### What you will do
Without changing anything, copy out each entry.

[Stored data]
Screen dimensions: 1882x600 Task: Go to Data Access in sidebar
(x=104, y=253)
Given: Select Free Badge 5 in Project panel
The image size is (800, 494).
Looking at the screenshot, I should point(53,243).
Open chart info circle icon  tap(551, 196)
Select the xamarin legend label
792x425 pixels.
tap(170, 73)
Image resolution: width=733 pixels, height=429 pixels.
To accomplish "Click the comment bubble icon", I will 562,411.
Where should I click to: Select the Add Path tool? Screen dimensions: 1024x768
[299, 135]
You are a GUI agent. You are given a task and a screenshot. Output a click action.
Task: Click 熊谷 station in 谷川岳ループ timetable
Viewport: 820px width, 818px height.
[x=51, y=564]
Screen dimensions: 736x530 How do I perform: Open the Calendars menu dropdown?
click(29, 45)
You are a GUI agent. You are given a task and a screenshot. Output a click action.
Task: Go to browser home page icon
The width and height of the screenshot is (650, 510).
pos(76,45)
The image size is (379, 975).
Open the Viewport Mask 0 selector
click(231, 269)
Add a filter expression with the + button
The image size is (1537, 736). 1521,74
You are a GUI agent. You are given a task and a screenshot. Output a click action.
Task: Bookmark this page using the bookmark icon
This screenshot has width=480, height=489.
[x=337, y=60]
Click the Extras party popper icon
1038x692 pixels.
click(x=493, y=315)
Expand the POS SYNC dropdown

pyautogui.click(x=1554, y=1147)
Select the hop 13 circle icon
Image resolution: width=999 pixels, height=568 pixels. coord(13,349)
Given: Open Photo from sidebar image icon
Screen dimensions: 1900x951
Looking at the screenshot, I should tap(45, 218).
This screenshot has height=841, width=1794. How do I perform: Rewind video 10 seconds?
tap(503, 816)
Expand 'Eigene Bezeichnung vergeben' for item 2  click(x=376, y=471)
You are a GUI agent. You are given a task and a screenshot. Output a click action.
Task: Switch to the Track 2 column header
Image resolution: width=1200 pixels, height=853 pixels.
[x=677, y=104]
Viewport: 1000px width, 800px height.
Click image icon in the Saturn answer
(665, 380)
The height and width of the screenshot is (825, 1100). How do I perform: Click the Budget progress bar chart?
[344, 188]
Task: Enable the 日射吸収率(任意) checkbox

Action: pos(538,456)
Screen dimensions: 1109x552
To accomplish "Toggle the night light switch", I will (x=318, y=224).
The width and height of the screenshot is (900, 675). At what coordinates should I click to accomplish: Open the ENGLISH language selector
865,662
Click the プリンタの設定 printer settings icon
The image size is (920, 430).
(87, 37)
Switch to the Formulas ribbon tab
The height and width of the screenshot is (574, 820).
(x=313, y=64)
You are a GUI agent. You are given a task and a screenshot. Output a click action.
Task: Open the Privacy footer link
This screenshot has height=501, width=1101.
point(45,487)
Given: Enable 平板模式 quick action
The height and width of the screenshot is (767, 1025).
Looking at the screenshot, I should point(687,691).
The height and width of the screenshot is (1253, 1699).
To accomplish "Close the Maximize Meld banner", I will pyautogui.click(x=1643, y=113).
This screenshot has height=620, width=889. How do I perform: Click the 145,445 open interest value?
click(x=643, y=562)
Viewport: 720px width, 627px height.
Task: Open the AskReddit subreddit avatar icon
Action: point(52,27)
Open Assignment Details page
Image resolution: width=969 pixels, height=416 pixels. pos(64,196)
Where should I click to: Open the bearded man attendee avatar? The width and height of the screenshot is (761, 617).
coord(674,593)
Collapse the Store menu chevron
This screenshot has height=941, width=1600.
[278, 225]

### Completed task
Screen dimensions: 1882x600 Task: Go to Data Access in sidebar
(x=104, y=253)
Given: Select Free Badge 5 in Project panel
The image size is (800, 494).
Looking at the screenshot, I should point(53,243).
Open chart info circle icon  tap(551, 196)
Select the xamarin legend label
792x425 pixels.
tap(170, 73)
Image resolution: width=733 pixels, height=429 pixels.
To accomplish "Click the comment bubble icon", I will 562,411.
Where should I click to: Select the Add Path tool? Screen dimensions: 1024x768
[299, 135]
You are a GUI agent. You are given a task and a screenshot. Output a click action.
Task: Click 熊谷 station in 谷川岳ループ timetable
Viewport: 820px width, 818px height.
[x=51, y=564]
Screen dimensions: 736x530 How do I perform: Open the Calendars menu dropdown?
click(29, 45)
You are a GUI agent. You are given a task and a screenshot. Output a click action.
Task: Go to browser home page icon
The width and height of the screenshot is (650, 510).
pos(76,45)
The image size is (379, 975).
Open the Viewport Mask 0 selector
click(231, 269)
Add a filter expression with the + button
The image size is (1537, 736). 1521,74
You are a GUI agent. You are given a task and a screenshot. Output a click action.
Task: Bookmark this page using the bookmark icon
This screenshot has width=480, height=489.
[x=337, y=60]
Click the Extras party popper icon
1038x692 pixels.
click(x=493, y=315)
Expand the POS SYNC dropdown

pyautogui.click(x=1554, y=1147)
Select the hop 13 circle icon
Image resolution: width=999 pixels, height=568 pixels. coord(13,349)
Given: Open Photo from sidebar image icon
Screen dimensions: 1900x951
Looking at the screenshot, I should tap(45, 218).
This screenshot has height=841, width=1794. How do I perform: Rewind video 10 seconds?
tap(503, 816)
Expand 'Eigene Bezeichnung vergeben' for item 2  click(x=376, y=471)
You are a GUI agent. You are given a task and a screenshot. Output a click action.
Task: Switch to the Track 2 column header
Image resolution: width=1200 pixels, height=853 pixels.
[x=677, y=104]
Viewport: 1000px width, 800px height.
Click image icon in the Saturn answer
(665, 380)
The height and width of the screenshot is (825, 1100). How do I perform: Click the Budget progress bar chart?
[344, 188]
Task: Enable the 日射吸収率(任意) checkbox

Action: pos(538,456)
Screen dimensions: 1109x552
To accomplish "Toggle the night light switch", I will (x=318, y=224).
The width and height of the screenshot is (900, 675). At what coordinates should I click to accomplish: Open the ENGLISH language selector
865,662
Click the プリンタの設定 printer settings icon
The image size is (920, 430).
(87, 37)
Switch to the Formulas ribbon tab
The height and width of the screenshot is (574, 820).
(x=313, y=64)
You are a GUI agent. You are given a task and a screenshot. Output a click action.
Task: Open the Privacy footer link
This screenshot has height=501, width=1101.
point(45,487)
Given: Enable 平板模式 quick action
The height and width of the screenshot is (767, 1025).
Looking at the screenshot, I should point(687,691).
The height and width of the screenshot is (1253, 1699).
To accomplish "Close the Maximize Meld banner", I will pyautogui.click(x=1643, y=113).
This screenshot has height=620, width=889. How do I perform: Click the 145,445 open interest value?
click(x=643, y=562)
Viewport: 720px width, 627px height.
Task: Open the AskReddit subreddit avatar icon
Action: point(52,27)
Open Assignment Details page
Image resolution: width=969 pixels, height=416 pixels. pos(64,196)
Where should I click to: Open the bearded man attendee avatar? The width and height of the screenshot is (761, 617).
coord(674,593)
Collapse the Store menu chevron
This screenshot has height=941, width=1600.
[278, 225]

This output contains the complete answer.